» **WHAT YOU SHOULD DO**: Would you reproduce all of the entries exactly?

» **INPUT DATA**:
========================================
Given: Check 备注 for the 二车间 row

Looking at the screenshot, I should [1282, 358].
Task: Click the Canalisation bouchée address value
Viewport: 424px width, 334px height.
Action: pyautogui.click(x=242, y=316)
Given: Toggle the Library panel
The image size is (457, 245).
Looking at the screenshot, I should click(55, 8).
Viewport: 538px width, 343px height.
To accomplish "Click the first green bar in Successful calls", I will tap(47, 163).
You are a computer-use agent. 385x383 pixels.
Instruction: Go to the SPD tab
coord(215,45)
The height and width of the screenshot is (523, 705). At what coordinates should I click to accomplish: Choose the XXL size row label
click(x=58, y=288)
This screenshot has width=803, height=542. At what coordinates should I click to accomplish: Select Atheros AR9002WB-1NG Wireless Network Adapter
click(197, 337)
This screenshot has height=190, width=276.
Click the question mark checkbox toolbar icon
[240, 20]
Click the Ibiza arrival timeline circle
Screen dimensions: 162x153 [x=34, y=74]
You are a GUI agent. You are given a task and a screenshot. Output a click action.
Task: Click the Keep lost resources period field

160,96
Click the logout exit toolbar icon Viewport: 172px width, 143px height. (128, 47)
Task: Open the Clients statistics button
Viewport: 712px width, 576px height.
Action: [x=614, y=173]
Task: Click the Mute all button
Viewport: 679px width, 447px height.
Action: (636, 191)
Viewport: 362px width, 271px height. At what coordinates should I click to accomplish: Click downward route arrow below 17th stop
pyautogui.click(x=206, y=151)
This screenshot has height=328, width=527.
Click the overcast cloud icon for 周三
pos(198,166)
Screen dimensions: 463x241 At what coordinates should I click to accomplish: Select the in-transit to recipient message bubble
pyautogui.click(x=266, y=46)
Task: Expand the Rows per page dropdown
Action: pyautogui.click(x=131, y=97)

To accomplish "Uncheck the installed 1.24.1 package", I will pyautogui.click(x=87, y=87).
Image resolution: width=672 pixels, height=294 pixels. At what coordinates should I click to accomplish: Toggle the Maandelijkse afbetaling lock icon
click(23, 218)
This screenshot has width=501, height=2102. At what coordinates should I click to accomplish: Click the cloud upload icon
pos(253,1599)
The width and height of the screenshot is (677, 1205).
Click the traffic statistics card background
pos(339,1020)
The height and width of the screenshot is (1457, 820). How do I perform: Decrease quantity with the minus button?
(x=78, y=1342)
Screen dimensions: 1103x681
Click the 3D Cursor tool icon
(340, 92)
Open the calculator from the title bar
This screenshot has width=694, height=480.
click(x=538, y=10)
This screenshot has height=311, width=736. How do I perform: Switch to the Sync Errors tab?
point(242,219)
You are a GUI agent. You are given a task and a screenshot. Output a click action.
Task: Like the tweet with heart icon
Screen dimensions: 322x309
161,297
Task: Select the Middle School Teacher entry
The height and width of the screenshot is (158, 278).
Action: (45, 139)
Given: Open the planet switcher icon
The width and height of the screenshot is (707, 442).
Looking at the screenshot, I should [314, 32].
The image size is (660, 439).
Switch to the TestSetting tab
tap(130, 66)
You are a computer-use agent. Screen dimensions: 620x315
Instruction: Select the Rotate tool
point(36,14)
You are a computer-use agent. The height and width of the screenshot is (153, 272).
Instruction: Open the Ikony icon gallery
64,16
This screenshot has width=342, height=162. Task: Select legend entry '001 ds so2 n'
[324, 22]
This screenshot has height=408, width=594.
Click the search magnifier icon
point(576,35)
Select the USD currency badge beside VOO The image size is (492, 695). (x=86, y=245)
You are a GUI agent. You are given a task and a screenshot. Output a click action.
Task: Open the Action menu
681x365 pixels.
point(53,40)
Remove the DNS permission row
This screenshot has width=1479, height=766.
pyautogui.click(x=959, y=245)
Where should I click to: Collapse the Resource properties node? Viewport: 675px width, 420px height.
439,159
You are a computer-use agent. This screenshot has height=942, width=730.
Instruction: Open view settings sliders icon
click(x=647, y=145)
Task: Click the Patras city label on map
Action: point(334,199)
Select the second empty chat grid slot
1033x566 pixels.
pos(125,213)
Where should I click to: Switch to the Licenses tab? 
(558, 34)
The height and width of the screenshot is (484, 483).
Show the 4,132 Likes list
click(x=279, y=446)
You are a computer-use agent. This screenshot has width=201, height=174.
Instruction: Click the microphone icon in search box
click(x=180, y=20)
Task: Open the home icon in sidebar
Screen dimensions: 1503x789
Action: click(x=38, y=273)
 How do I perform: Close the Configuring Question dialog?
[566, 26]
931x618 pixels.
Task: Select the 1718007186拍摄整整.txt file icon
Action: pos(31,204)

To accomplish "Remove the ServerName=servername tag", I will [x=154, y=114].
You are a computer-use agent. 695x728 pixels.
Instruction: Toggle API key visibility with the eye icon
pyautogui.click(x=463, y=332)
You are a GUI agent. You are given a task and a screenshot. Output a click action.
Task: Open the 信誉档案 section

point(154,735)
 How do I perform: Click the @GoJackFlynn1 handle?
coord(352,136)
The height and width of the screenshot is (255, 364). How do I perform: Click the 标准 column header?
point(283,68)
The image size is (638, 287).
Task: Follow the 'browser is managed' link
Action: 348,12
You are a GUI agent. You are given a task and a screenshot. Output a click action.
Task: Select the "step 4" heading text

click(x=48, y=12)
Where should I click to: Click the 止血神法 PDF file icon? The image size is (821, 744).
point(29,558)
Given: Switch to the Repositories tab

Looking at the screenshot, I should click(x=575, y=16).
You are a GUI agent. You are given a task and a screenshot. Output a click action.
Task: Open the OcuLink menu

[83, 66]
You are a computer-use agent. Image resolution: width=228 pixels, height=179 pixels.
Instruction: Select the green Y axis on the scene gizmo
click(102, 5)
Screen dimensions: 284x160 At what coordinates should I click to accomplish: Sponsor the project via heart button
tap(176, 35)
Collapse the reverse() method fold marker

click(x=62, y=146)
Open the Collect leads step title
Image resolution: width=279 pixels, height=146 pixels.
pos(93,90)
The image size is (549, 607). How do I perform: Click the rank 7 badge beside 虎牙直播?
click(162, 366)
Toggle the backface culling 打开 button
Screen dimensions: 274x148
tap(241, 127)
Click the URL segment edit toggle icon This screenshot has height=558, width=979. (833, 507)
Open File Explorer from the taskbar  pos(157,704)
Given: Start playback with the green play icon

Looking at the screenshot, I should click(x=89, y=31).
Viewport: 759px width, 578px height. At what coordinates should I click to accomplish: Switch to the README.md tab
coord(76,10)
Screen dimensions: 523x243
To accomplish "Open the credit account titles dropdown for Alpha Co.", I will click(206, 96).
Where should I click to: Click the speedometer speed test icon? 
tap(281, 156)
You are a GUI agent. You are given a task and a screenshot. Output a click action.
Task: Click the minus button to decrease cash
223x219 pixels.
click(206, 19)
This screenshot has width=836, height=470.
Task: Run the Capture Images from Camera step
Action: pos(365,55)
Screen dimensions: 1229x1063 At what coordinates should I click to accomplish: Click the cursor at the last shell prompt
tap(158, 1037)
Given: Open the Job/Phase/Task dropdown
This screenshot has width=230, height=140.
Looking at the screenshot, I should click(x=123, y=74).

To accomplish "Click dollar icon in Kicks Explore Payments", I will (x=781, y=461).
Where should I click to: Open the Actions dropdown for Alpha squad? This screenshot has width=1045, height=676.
========================================
» **TASK RESPONSE**:
Given: Check 备注 for the 二车间 row

Looking at the screenshot, I should [1282, 358].
Task: Click the Canalisation bouchée address value
Viewport: 424px width, 334px height.
Action: pyautogui.click(x=242, y=316)
Given: Toggle the Library panel
The image size is (457, 245).
Looking at the screenshot, I should click(55, 8).
Viewport: 538px width, 343px height.
To accomplish "Click the first green bar in Successful calls", I will tap(47, 163).
You are a computer-use agent. 385x383 pixels.
Instruction: Go to the SPD tab
coord(215,45)
The height and width of the screenshot is (523, 705). At what coordinates should I click to accomplish: Choose the XXL size row label
click(x=58, y=288)
This screenshot has width=803, height=542. At what coordinates should I click to accomplish: Select Atheros AR9002WB-1NG Wireless Network Adapter
click(197, 337)
This screenshot has height=190, width=276.
Click the question mark checkbox toolbar icon
[240, 20]
Click the Ibiza arrival timeline circle
Screen dimensions: 162x153 [x=34, y=74]
You are a GUI agent. You are given a task and a screenshot. Output a click action.
Task: Click the Keep lost resources period field

160,96
Click the logout exit toolbar icon Viewport: 172px width, 143px height. (128, 47)
Task: Open the Clients statistics button
Viewport: 712px width, 576px height.
Action: [x=614, y=173]
Task: Click the Mute all button
Viewport: 679px width, 447px height.
Action: (636, 191)
Viewport: 362px width, 271px height. At what coordinates should I click to accomplish: Click downward route arrow below 17th stop
pyautogui.click(x=206, y=151)
This screenshot has height=328, width=527.
Click the overcast cloud icon for 周三
pos(198,166)
Screen dimensions: 463x241 At what coordinates should I click to accomplish: Select the in-transit to recipient message bubble
pyautogui.click(x=266, y=46)
Task: Expand the Rows per page dropdown
Action: pyautogui.click(x=131, y=97)

To accomplish "Uncheck the installed 1.24.1 package", I will pyautogui.click(x=87, y=87).
Image resolution: width=672 pixels, height=294 pixels. At what coordinates should I click to accomplish: Toggle the Maandelijkse afbetaling lock icon
click(23, 218)
This screenshot has width=501, height=2102. At what coordinates should I click to accomplish: Click the cloud upload icon
pos(253,1599)
The width and height of the screenshot is (677, 1205).
Click the traffic statistics card background
pos(339,1020)
The height and width of the screenshot is (1457, 820). How do I perform: Decrease quantity with the minus button?
(x=78, y=1342)
Screen dimensions: 1103x681
Click the 3D Cursor tool icon
(340, 92)
Open the calculator from the title bar
This screenshot has width=694, height=480.
click(x=538, y=10)
This screenshot has height=311, width=736. How do I perform: Switch to the Sync Errors tab?
point(242,219)
You are a GUI agent. You are given a task and a screenshot. Output a click action.
Task: Like the tweet with heart icon
Screen dimensions: 322x309
161,297
Task: Select the Middle School Teacher entry
The height and width of the screenshot is (158, 278).
Action: (45, 139)
Given: Open the planet switcher icon
The width and height of the screenshot is (707, 442).
Looking at the screenshot, I should [314, 32].
The image size is (660, 439).
Switch to the TestSetting tab
tap(130, 66)
You are a computer-use agent. Screen dimensions: 620x315
Instruction: Select the Rotate tool
point(36,14)
You are a computer-use agent. The height and width of the screenshot is (153, 272).
Instruction: Open the Ikony icon gallery
64,16
This screenshot has width=342, height=162. Task: Select legend entry '001 ds so2 n'
[324, 22]
This screenshot has height=408, width=594.
Click the search magnifier icon
point(576,35)
Select the USD currency badge beside VOO The image size is (492, 695). (x=86, y=245)
You are a GUI agent. You are given a task and a screenshot. Output a click action.
Task: Open the Action menu
681x365 pixels.
point(53,40)
Remove the DNS permission row
This screenshot has width=1479, height=766.
pyautogui.click(x=959, y=245)
Where should I click to: Collapse the Resource properties node? Viewport: 675px width, 420px height.
439,159
You are a computer-use agent. This screenshot has height=942, width=730.
Instruction: Open view settings sliders icon
click(x=647, y=145)
Task: Click the Patras city label on map
Action: point(334,199)
Select the second empty chat grid slot
1033x566 pixels.
pos(125,213)
Where should I click to: Switch to the Licenses tab? 
(558, 34)
The height and width of the screenshot is (484, 483).
Show the 4,132 Likes list
click(x=279, y=446)
You are a computer-use agent. This screenshot has width=201, height=174.
Instruction: Click the microphone icon in search box
click(x=180, y=20)
Task: Open the home icon in sidebar
Screen dimensions: 1503x789
Action: click(x=38, y=273)
 How do I perform: Close the Configuring Question dialog?
[566, 26]
931x618 pixels.
Task: Select the 1718007186拍摄整整.txt file icon
Action: pos(31,204)

To accomplish "Remove the ServerName=servername tag", I will [x=154, y=114].
You are a computer-use agent. 695x728 pixels.
Instruction: Toggle API key visibility with the eye icon
pyautogui.click(x=463, y=332)
You are a GUI agent. You are given a task and a screenshot. Output a click action.
Task: Open the 信誉档案 section

point(154,735)
 How do I perform: Click the @GoJackFlynn1 handle?
coord(352,136)
The height and width of the screenshot is (255, 364). How do I perform: Click the 标准 column header?
point(283,68)
The image size is (638, 287).
Task: Follow the 'browser is managed' link
Action: 348,12
You are a GUI agent. You are given a task and a screenshot. Output a click action.
Task: Select the "step 4" heading text

click(x=48, y=12)
Where should I click to: Click the 止血神法 PDF file icon? The image size is (821, 744).
point(29,558)
Given: Switch to the Repositories tab

Looking at the screenshot, I should click(x=575, y=16).
You are a GUI agent. You are given a task and a screenshot. Output a click action.
Task: Open the OcuLink menu

[83, 66]
You are a computer-use agent. Image resolution: width=228 pixels, height=179 pixels.
Instruction: Select the green Y axis on the scene gizmo
click(102, 5)
Screen dimensions: 284x160 At what coordinates should I click to accomplish: Sponsor the project via heart button
tap(176, 35)
Collapse the reverse() method fold marker

click(x=62, y=146)
Open the Collect leads step title
Image resolution: width=279 pixels, height=146 pixels.
pos(93,90)
The image size is (549, 607). How do I perform: Click the rank 7 badge beside 虎牙直播?
click(162, 366)
Toggle the backface culling 打开 button
Screen dimensions: 274x148
tap(241, 127)
Click the URL segment edit toggle icon This screenshot has height=558, width=979. (833, 507)
Open File Explorer from the taskbar  pos(157,704)
Given: Start playback with the green play icon

Looking at the screenshot, I should click(x=89, y=31).
Viewport: 759px width, 578px height. At what coordinates should I click to accomplish: Switch to the README.md tab
coord(76,10)
Screen dimensions: 523x243
To accomplish "Open the credit account titles dropdown for Alpha Co.", I will click(206, 96).
Where should I click to: Click the speedometer speed test icon? 
tap(281, 156)
You are a GUI agent. You are given a task and a screenshot. Output a click action.
Task: Click the minus button to decrease cash
223x219 pixels.
click(206, 19)
This screenshot has width=836, height=470.
Task: Run the Capture Images from Camera step
Action: pos(365,55)
Screen dimensions: 1229x1063 At what coordinates should I click to accomplish: Click the cursor at the last shell prompt
tap(158, 1037)
Given: Open the Job/Phase/Task dropdown
This screenshot has width=230, height=140.
Looking at the screenshot, I should click(x=123, y=74).

To accomplish "Click dollar icon in Kicks Explore Payments", I will (x=781, y=461).
Where should I click to: Open the Actions dropdown for Alpha squad? This screenshot has width=1045, height=676.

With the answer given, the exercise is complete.